The request -
Reproduce the entries word for word from their first line through the line containing "(x=26, y=60)", inclusive, leaving out the pictures.

Extracted information -
- - - -

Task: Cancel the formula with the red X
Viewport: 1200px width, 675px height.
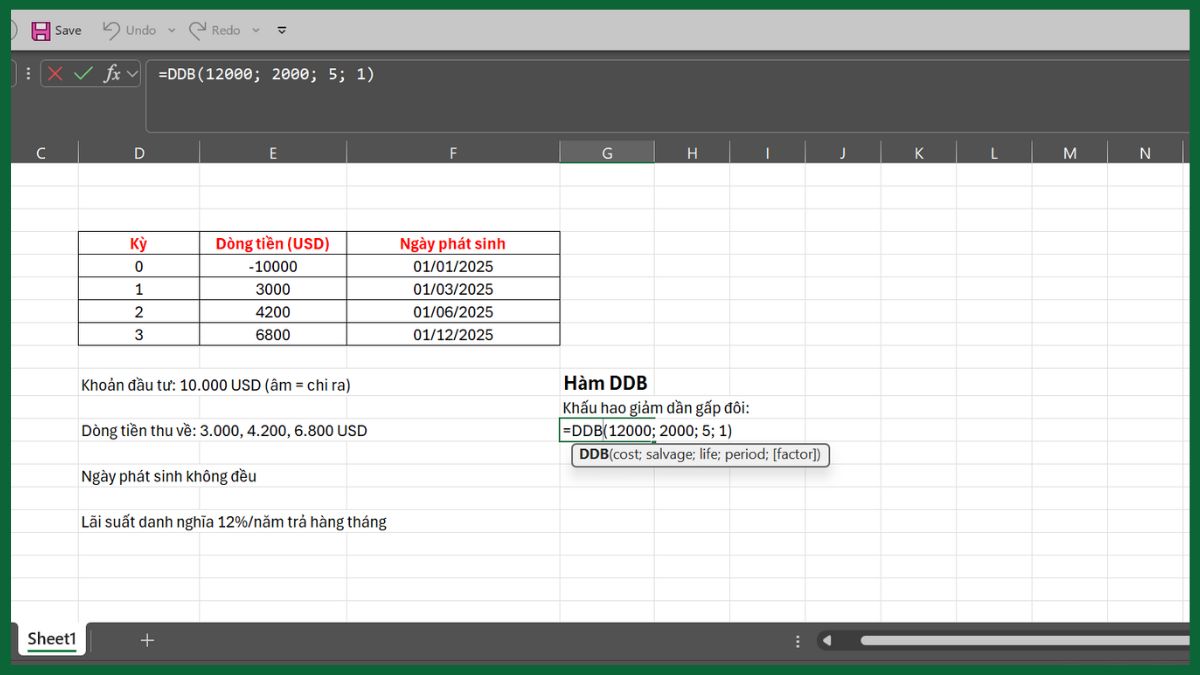Action: click(x=57, y=74)
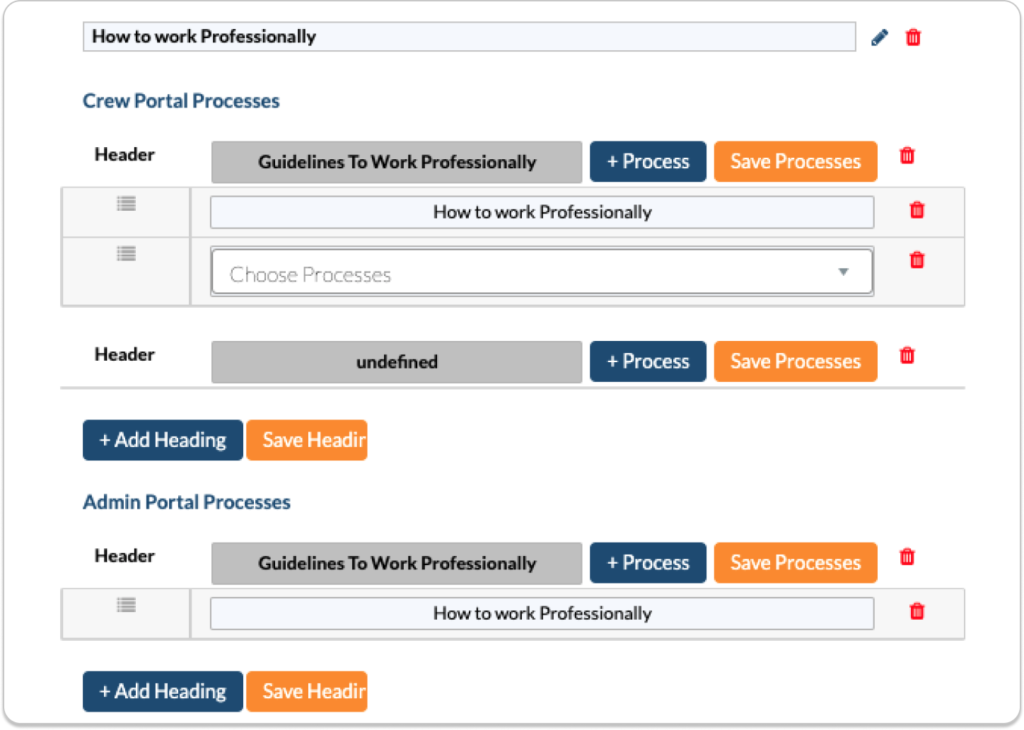
Task: Remove the Admin Portal process row
Action: [917, 611]
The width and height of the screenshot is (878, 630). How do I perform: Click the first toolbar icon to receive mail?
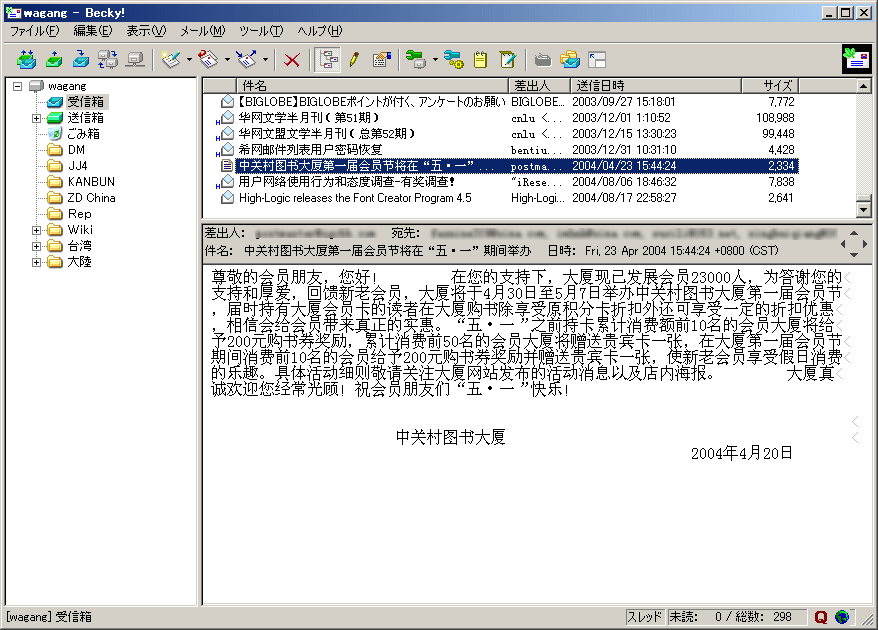(x=26, y=60)
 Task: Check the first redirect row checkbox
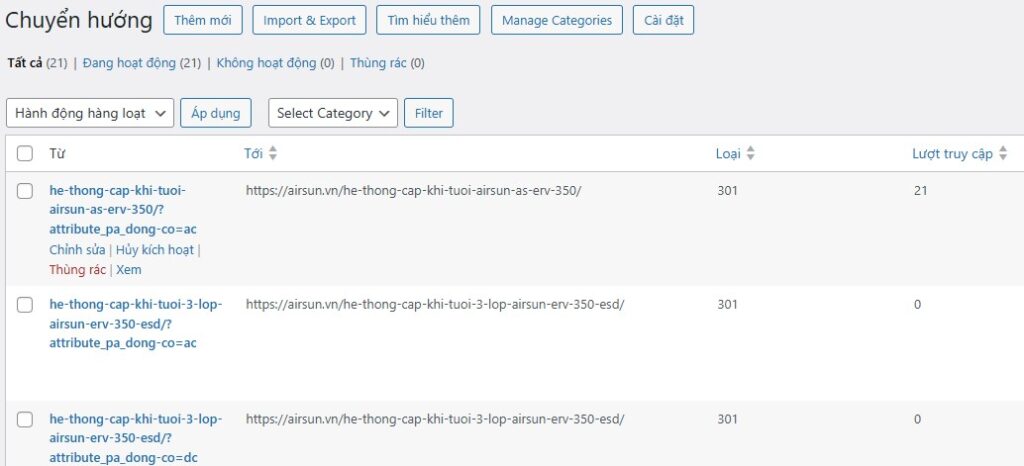point(25,191)
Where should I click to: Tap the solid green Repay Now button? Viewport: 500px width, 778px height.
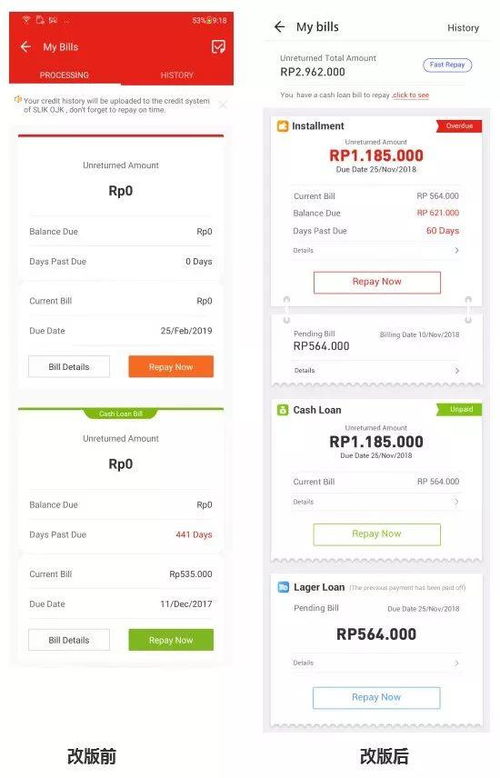point(171,640)
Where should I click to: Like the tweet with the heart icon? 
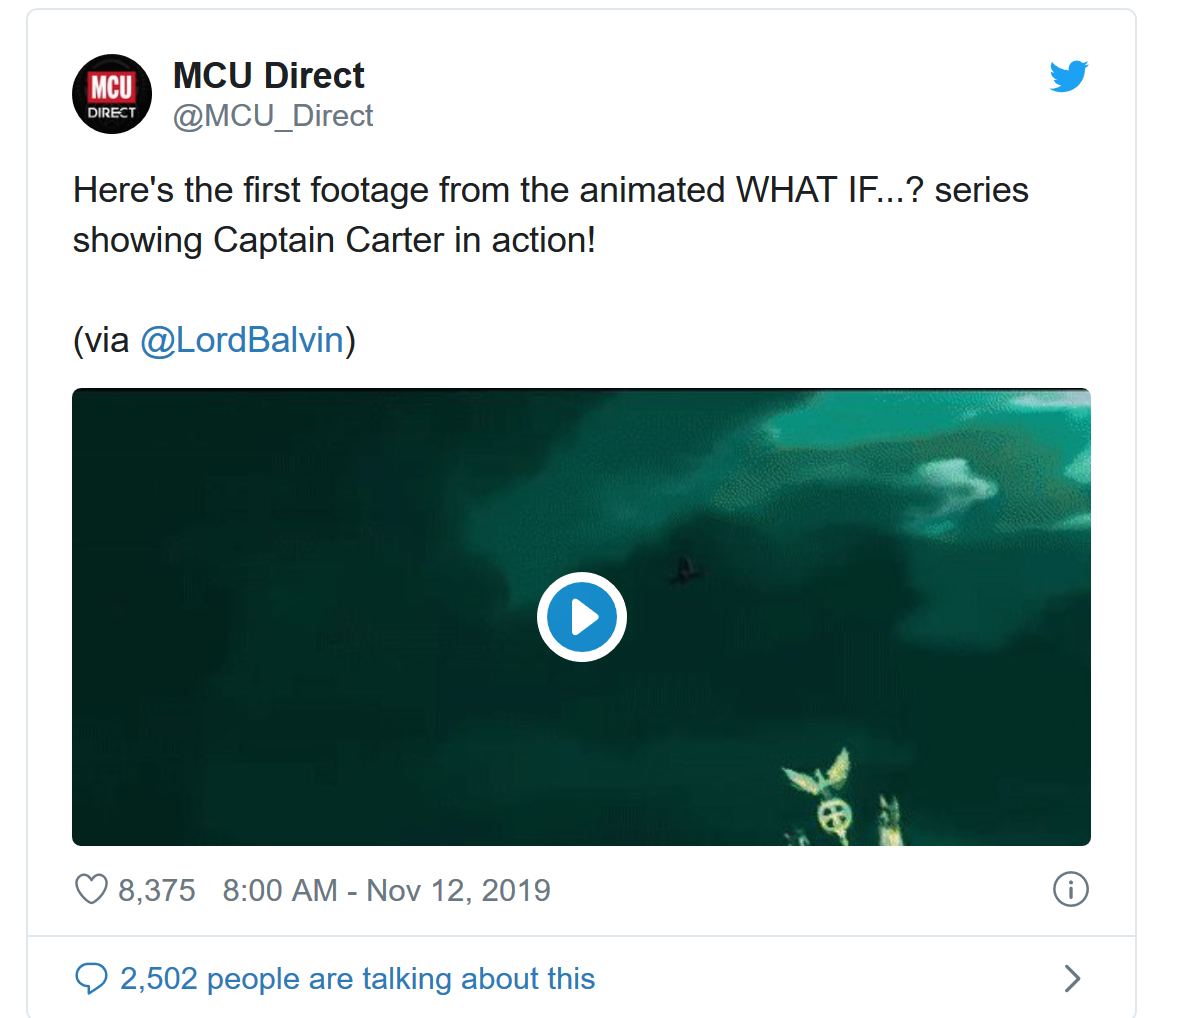[x=91, y=889]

- - - -

Solution for this problem -
Task: Cancel the formula with the red X
Viewport: 1200px width, 675px height.
Action: click(x=57, y=74)
Task: Remove the Admin Portal process row
Action: [917, 611]
The width and height of the screenshot is (878, 630). How do I perform: Click the first toolbar icon to receive mail?
(x=26, y=60)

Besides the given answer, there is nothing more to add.